**TASK GOAL**
Pictures should be omitted; restate word for word the lines from the one holding "Viewport: 248px width, 186px" through the last line of the entries below.

══ DATA RECORDS ══

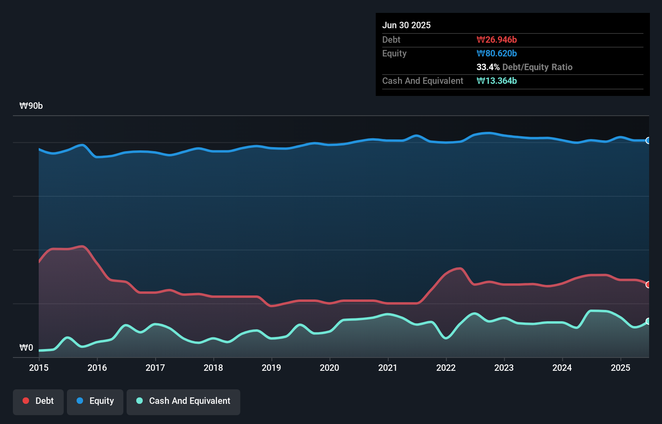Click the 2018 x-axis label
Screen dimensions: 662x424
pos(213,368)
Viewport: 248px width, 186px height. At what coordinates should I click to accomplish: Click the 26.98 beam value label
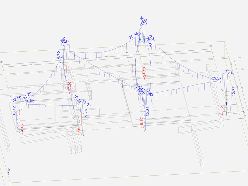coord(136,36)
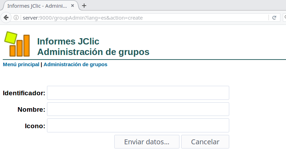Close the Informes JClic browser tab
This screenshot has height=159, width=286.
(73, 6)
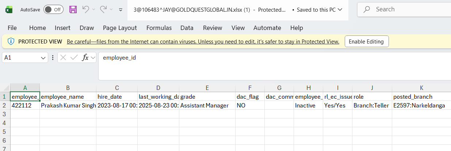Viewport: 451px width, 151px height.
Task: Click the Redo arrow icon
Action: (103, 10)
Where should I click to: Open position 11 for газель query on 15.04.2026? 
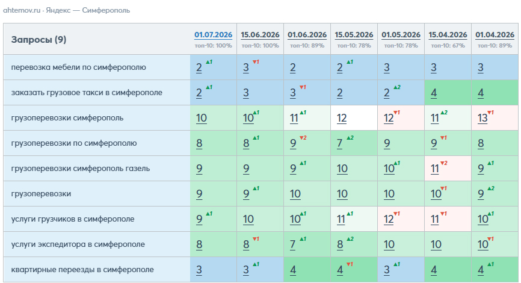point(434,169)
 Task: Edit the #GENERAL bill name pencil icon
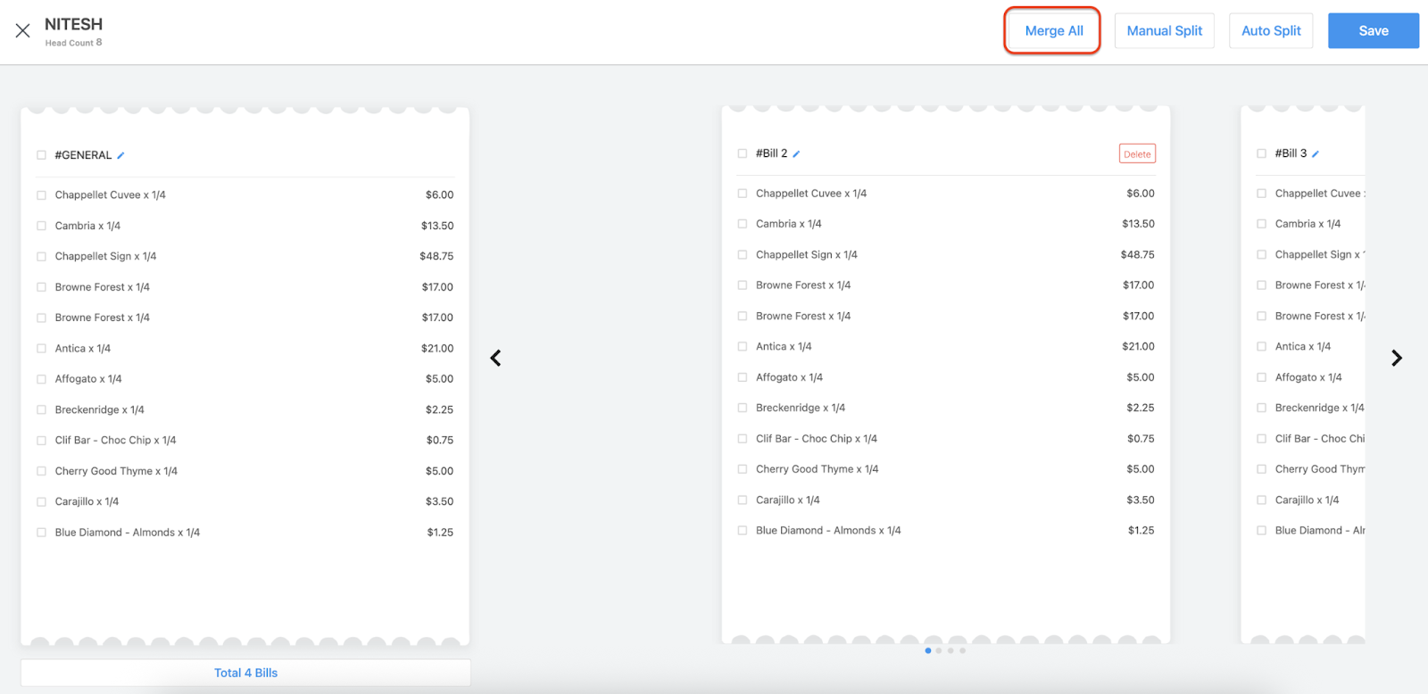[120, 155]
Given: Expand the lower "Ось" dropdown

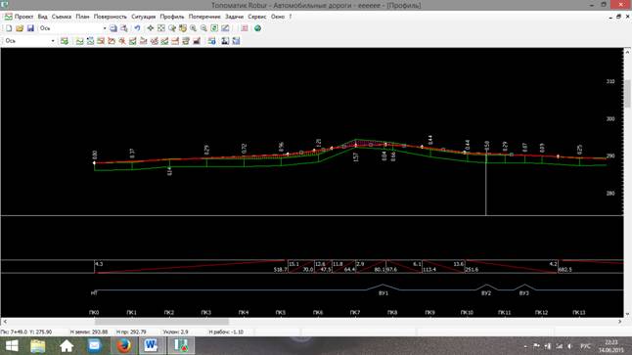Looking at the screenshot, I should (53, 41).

═══

**ANSWER SECTION**
Viewport: 248px width, 186px height. At what coordinates should I click to accomplish: Click the 26.98 beam value label
coord(136,36)
Close the Informes JClic browser tab
This screenshot has height=159, width=286.
(73, 6)
Viewport: 451px width, 151px height.
Task: Click the Redo arrow icon
Action: (103, 10)
Where should I click to: Open position 11 for газель query on 15.04.2026? 
point(434,169)
 Task: Edit the #GENERAL bill name pencil icon
[120, 155]
Given: Expand the lower "Ось" dropdown

Looking at the screenshot, I should (53, 41).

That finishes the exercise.